CN111724457A

CN111724457A - Realistic virtual human multi-modal interaction implementation method based on UE4

Info

Publication number: CN111724457A
Application number: CN202010168192.2A
Authority: CN
Inventors: 郭松睿; 贺志武; 高春鸣
Original assignee: Changsha Qianbo Information Technology Co ltd
Current assignee: Changsha Qianbo Information Technology Co ltd
Priority date: 2020-03-11
Filing date: 2020-03-11
Publication date: 2020-09-29

Abstract

The invention discloses a method for realizing multi-modal interaction of a realistic virtual human based on UE4, wherein the method comprises the following steps: resource making, resource assembling and function making. The system comprises a resource making module: the method is used for making a role model, making a facial expression blend shape, binding bone covering, making an action, making a mapping and adjusting materials; a resource assembly module: the system is used for scene construction, light design and UI interface construction; a function making module: the voice recognition system is used for recognizing voice input of a user, intelligently answering according to the input, playing voice, lip animation, expression animation and limb action, and reflecting interactive multimode. The module specifically comprises a voice recognition module, an intelligent question-answering module, a Chinese natural language processing module, a voice synthesis module, a lip animation module, an expression animation module and a limb action module. The system has the affinity similar to that of a real person, and can be accepted by a user more easily; the method is more in line with the interactive habits of human beings, and can ensure that the application has a wider popularization range; the application can be made truly "intelligent" and the response of the application is made more logical to humans.

Description

Realistic virtual human multi-modal interaction implementation method based on UE4

Technical Field

The invention relates to the field of computer software, in particular to a method and a system for realizing multi-modal interaction of a realistic virtual human based on UE 4.

Background

Currently, the technical research of digital virtual people is very hot, and as a next generation intelligent human-computer interaction mode, the digital virtual people have very wide commercial landing application scenes, for example, virtual idols, virtual actors, virtual anchor broadcasters and the like can land in industries such as games, movies, financial services, education, medical treatment and the like.

However, most digital avatars are represented by cartoon characters, and have simple expressions or lip expressions, so that the digital avatars cannot be applied to most fields.
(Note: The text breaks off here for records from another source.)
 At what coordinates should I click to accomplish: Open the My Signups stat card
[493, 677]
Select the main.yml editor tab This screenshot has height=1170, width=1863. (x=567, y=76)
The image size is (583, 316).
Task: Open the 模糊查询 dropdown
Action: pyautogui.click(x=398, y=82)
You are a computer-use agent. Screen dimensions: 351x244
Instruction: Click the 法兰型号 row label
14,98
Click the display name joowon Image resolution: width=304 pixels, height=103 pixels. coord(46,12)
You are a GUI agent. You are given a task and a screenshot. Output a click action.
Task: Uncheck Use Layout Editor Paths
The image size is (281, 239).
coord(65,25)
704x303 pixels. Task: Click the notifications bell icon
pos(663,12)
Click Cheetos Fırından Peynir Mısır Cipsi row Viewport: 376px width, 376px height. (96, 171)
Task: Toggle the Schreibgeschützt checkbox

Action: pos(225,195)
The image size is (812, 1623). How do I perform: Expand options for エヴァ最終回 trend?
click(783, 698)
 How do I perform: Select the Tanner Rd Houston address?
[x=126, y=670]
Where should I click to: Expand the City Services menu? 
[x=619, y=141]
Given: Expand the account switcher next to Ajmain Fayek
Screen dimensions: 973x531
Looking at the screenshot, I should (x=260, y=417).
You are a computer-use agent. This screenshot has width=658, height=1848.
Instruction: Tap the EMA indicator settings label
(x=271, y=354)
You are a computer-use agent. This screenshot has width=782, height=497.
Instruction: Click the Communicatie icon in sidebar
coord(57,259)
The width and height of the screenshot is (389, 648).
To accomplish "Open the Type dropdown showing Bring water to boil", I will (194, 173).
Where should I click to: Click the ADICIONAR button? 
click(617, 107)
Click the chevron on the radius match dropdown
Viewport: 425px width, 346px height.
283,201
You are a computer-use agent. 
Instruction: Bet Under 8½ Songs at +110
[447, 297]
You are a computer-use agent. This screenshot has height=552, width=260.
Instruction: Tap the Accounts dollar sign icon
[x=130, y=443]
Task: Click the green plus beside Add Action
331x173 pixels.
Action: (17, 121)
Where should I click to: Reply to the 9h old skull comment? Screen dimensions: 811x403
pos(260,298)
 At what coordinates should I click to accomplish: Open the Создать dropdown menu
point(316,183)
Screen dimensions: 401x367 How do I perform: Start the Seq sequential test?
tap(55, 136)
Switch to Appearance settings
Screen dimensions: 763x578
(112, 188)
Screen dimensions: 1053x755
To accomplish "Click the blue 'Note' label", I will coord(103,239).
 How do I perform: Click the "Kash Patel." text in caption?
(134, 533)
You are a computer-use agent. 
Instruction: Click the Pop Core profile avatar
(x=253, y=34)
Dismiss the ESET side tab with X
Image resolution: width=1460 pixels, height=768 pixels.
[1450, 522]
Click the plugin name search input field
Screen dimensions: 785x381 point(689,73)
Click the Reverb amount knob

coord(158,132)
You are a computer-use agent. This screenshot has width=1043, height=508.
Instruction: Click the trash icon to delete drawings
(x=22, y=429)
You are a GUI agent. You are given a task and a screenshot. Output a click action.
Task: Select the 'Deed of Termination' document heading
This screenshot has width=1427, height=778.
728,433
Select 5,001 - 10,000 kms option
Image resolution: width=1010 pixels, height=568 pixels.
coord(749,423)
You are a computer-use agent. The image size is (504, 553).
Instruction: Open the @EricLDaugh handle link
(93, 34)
The existing game engine, especially the next generation game engine represented by UE4, has rendering effect that human eyes are hard to distinguish true from false in realistic rendering representation of characters and scenes, but lacks speech input, and has no professional field or general question-answering system, so that it cannot give answer response conforming to human behavior habits.

Disclosure of Invention

In order to solve the technical problems, the invention provides a method and a system for realizing multi-modal interaction of a realistic digital virtual human based on UE4, so that the realistic digital virtual human has high-accuracy voice recognition capability, has voice answers in professional fields, has natural and vivid expressions such as lip expression animations, limb actions and the like, is a real embodiment of a next-generation intelligent interaction mode, can be used for carrying out deep application customization on various digital virtual humans in a plurality of industrial fields according to the realization method of the system, and has a great commercial application prospect.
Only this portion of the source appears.